Landais wrote to Dr. Franklin soliciting another command. In a very characteristic reply, dated March 12th, 1780, Dr. Franklin wrote:
“No one has ever learned the opinion I formed of you, from the inquiry made into your conduct. I kept it entirely to myself, I have not even hinted it in my letters to America, because I would not hazard giving any one a bias to your prejudice.
“By communicating a part of that opinion privately to you I can do no harm, for you may burn it. I should not give you the pain of reading it, if your demand did not make it necessary.
“I think you then, so imprudent, so litigious and quarrelsome a man, even with your best friends, that peace and good order, and consequently the quiet and regular subordination so necessary to success, are, where you preside, impossible. These are within my observation and apprehension. Your military operations I leave to more capable judges. If, therefore, I had twenty ships of war, I should not give one of them to Captain Landais. The same temper which excluded him from the French marine would weigh equally with me.”
It was one important object of Captain Jones to get prisoners, that by an exchange he might release the American prisoners who were suffering the most barbarous treatment in the prisons of England. He carried with him into the Texel, five hundred British captives. Franklin proposed to the British government to exchange them for an equal number of Americans. But the ministry refused. They sent a large number of men-of-war to watch the channel, and cruise off the Texel, quite confident that they should be able to capture the prisoners as soon as any attempt was made to transport them to France. For some time they refused to exchange American prisoners on any terms. They would surrender the French captives alone, in return for the English.

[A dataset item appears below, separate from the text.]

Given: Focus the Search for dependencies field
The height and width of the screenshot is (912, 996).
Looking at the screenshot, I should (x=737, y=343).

The sympathies of kind-hearted Captain Jones were deeply moved in behalf of the captive Americans. And yet his feelings would not allow him to retaliate in treating with inhumanity the British prisoners in his hands. They were generally poor and ignorant men. Not a few had been impressed into the service. They were not responsible for the cruelty of the government, over which they had no control. There was a large party in England totally opposed to this unrighteous war, and still more opposed to the barbarity with which the government was conducting it.

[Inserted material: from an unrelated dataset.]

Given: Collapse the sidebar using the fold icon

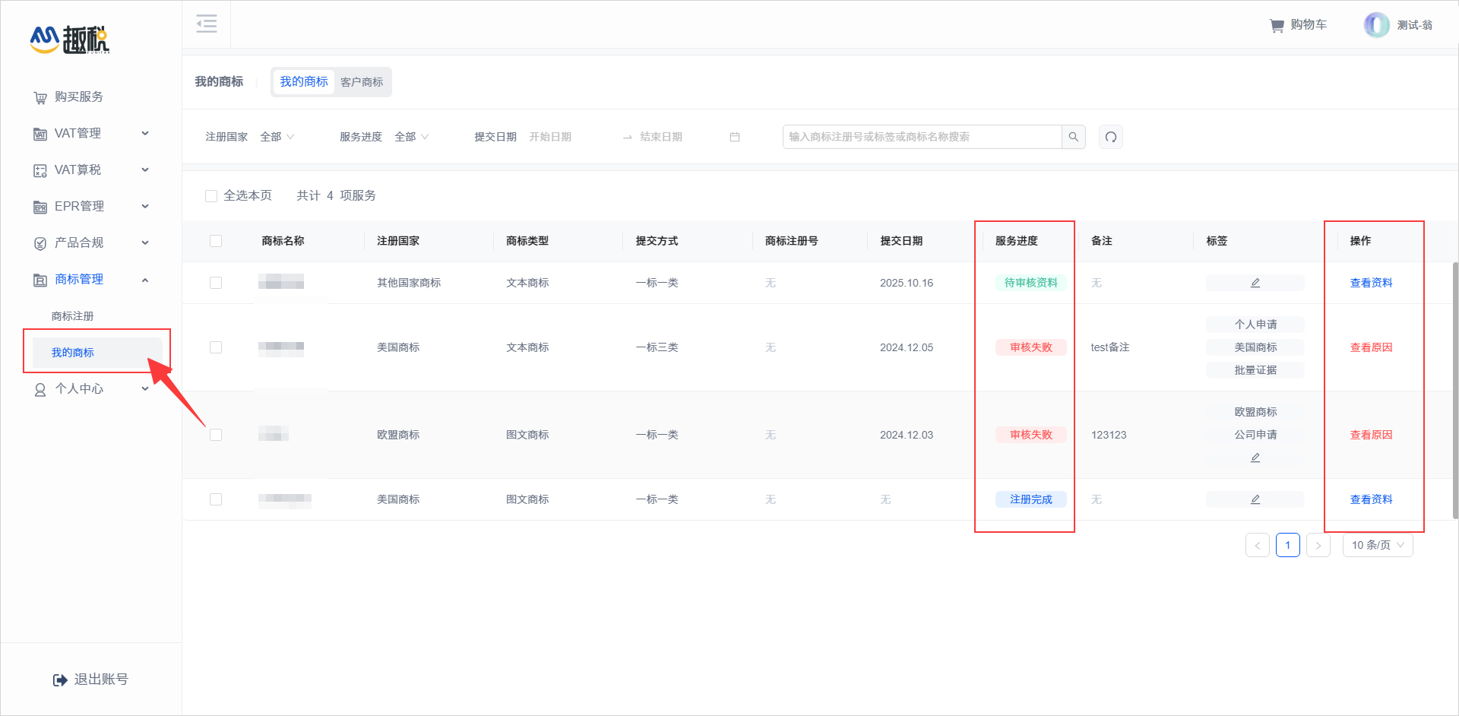Looking at the screenshot, I should coord(206,24).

When it was proposed and carried in Parliament to employ the savages as the allies of Great Britain,—to hire the savages, with torch and tomahawk and scalping knife, in midnight assault, to burn the log-cabins and butcher the helpless women and children in their lonely homes, far away in the wilderness, hundreds of voices were raised in indignant remonstrance. The Earl of Chatham exclaimed, in the House of Lords, in one of the most eloquent and impassioned of addresses:
“I am astonished, I am shocked, to hear such principles confessed; to hear them avowed in this house or in this country. Were I an American, as I am an Englishman, I would never lay down my arms—never, never never.”